As for the right side, Landon Donovan had a brief spell late in the first half where he was active and influential, but was subdued for most of the night. Part of that is due to the fact that he wasn't getting the ball much due to poor midfield distribution and part of that is due to the fact that it was easy for Mexico to overload to his side due to Convey's ineffectiveness. However, as the U.S.' marquee name, and a player who's feasted on Mexico in the past, this was undoubtedly a disappointing performance from him. Last and certainly not least was Drew Moor's performance on the night. Being caught out of position badly on both of Mexico's goals -- set pieces no less and from Magallon (yes that's Jonny Magallon!) -- was bad enough, but what was just as disturbing was the ease in which Carlos Vela toasted him down the left side all game long. Even the one positive defensive play he made (blocking Vela's goal-bound shot) came as a result of Vela deciding not to pull the trigger and one-time a shot when wide open inside the box. Luckily for U.S. fans, it's unlikely Moor and Corrales will ever be seen in the same game again as starting outside backs, barring an injury epidemic of epic proportions.
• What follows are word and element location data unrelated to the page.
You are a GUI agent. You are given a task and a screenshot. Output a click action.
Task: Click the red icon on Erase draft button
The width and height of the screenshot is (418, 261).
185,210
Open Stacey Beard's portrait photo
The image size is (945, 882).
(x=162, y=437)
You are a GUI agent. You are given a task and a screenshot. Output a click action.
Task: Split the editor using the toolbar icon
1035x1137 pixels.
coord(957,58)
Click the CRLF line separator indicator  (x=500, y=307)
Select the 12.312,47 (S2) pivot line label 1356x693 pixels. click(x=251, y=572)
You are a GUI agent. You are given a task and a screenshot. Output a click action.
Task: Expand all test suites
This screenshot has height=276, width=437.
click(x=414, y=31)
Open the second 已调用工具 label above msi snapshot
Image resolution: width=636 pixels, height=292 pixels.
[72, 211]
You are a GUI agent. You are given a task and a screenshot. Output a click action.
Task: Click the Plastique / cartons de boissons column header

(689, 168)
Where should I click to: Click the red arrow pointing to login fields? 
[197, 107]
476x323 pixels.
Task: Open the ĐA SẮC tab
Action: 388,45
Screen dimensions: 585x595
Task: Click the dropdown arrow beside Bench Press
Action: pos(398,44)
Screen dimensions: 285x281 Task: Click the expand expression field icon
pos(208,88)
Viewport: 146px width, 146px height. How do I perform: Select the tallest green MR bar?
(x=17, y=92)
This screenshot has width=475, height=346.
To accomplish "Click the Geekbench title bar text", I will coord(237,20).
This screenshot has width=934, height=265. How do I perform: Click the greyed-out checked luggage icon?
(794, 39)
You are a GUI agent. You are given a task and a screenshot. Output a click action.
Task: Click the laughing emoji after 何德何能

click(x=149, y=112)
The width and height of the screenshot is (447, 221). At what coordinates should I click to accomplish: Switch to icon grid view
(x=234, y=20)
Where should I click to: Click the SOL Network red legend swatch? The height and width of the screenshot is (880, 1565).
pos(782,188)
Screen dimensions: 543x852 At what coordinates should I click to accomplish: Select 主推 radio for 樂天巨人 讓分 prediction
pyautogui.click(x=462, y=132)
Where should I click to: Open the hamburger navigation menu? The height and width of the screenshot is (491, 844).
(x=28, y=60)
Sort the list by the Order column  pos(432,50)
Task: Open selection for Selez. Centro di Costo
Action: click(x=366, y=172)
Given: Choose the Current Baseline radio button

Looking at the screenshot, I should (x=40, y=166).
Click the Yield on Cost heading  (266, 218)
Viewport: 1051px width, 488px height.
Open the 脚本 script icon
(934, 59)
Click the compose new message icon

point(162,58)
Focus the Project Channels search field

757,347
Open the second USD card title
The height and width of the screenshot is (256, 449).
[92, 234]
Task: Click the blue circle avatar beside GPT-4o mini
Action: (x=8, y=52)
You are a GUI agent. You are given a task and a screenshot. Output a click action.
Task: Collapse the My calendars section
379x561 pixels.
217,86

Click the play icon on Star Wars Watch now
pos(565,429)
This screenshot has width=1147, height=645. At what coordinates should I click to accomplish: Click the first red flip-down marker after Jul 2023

4. What I did like from the U.S. -- Other than Altidore's goal, I liked Bob Bradley's willingness to throw youth into the fray, Adu, Altidore, Edu etc. That shows guts on the part of a coach and was in stark contrast to Hugo Sanchez's approach for Mexico (more on that later). Clint Dempsey's goal was a thing of beauty even if it was rightly called off for being offside prior to his receiving the entry pass. Equally memorable was the shell-shocked expression of Mexican keeper Guillermo Ochoa when he thought he'd conceded yet again. On defense, I'm generally not a fan of the Oguchi Onyewu and Carlos Bocanegra tandem, but they played probably the best game I've seen them play together as the center back pairing. Finally, goalie Tim Howard showed great command of his box all night long -- but he needs to stay under control with his emotions. His little set-to with Antonio de Nigris could have easily seen him sent off if de Nigris had milked the incident more.
5. Sanchez went conservative -- After all the pregame expectation that Sanchez would field a next-generation and fearless young Mexican lineup against the U.S., Sanchez surprised me by fielding essentially the same bunch that has habitually lost to the U.S. time and time again. Without Nery Castillo up top, the Mexican offense is pretty insipid and lacks a cutting edge, something it displayed again in having to rely on a defender to score both its goals -- a freak occurrence that is unlikely to happen again any time soon. The one Mexican player that looked very sharp on offense was teen Carlos Vela who impressed throughout, but then was inexplicably pulled for another teen phenom Gio Dos Santos. To no great surprise, Dos Santos looked sharp on arrival and made people wonder why he hadn't been on from the beginning. Why Mexico didn't play both simultaneously is a mystery to me, but Sanchez certainly did Corrales a favor by withholding Dos Santos for so long. The worrying thing for the U.S. is that the day is coming soon when Mexico will field Dos Santos and Andres Guardado on the wings and start Castillo and Vela as its strikers (assuming Sanchez wises up).
Final note -- it was refreshing to see some genuine signs of respect from the Mexican team after the game towards the U.S. players for the first time in a long time, especially after such a intense game -- Rafa Marquez in particular seemed to share some kind words for Altidore after the whistle.